__What is expected__. Copy out every line in the rows below word for word, but leave out the pictures.

__Dataset records__.
========================================================================

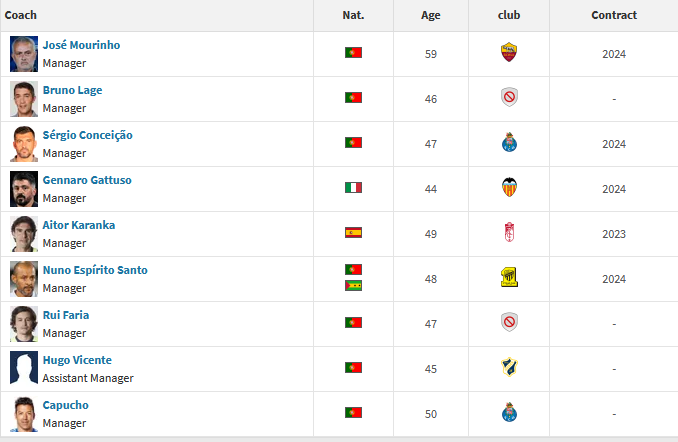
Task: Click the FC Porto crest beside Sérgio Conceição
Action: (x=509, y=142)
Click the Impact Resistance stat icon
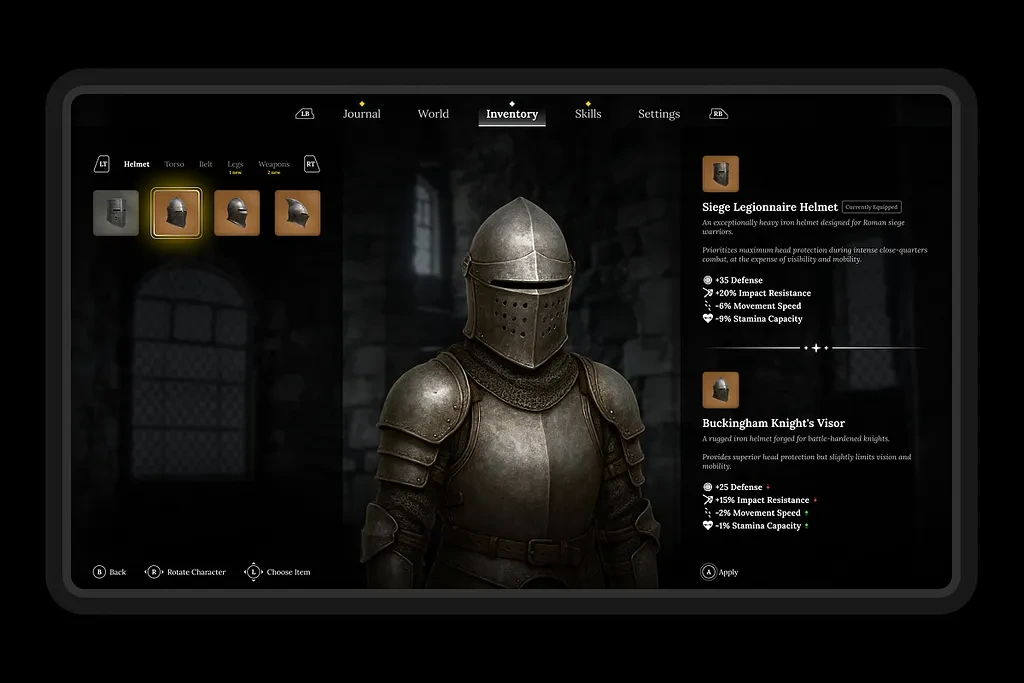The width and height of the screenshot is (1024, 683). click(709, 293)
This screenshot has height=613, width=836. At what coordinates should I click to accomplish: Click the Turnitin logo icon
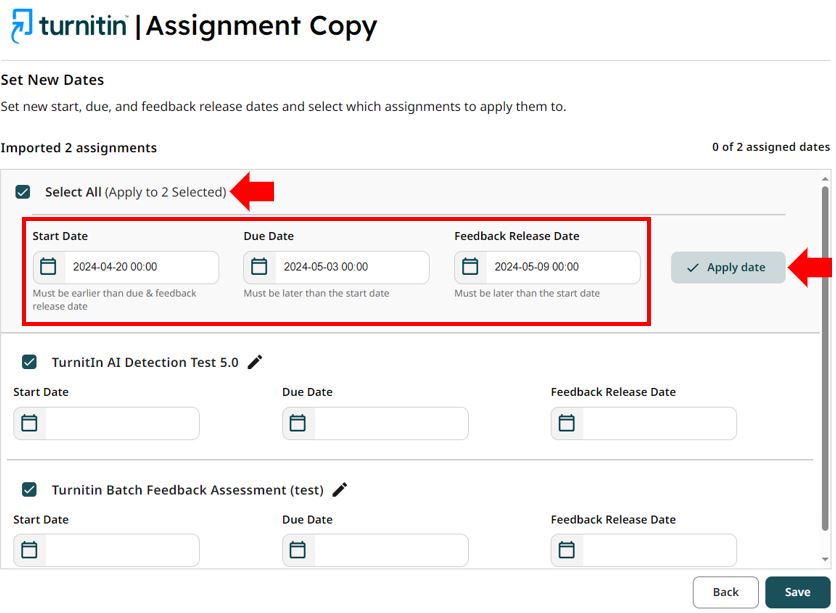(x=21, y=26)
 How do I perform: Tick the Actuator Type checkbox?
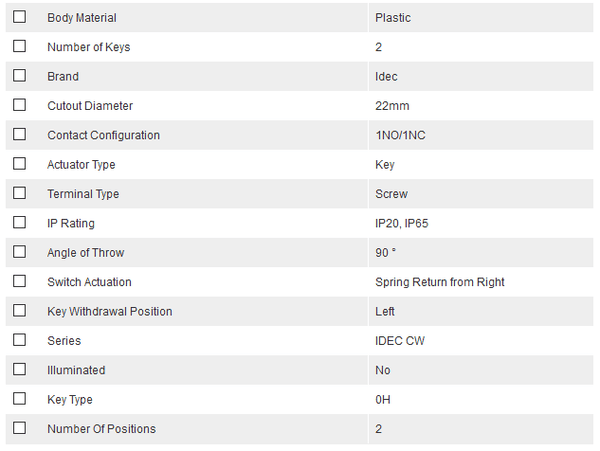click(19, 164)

========================================================================

__Written response__.
Task: Click the FC Porto crest beside Sérgio Conceição
Action: (x=509, y=142)
Click the Impact Resistance stat icon
The width and height of the screenshot is (1024, 683). click(709, 293)
This screenshot has height=613, width=836. At what coordinates should I click to accomplish: Click the Turnitin logo icon
(x=21, y=26)
 How do I perform: Tick the Actuator Type checkbox?
click(19, 164)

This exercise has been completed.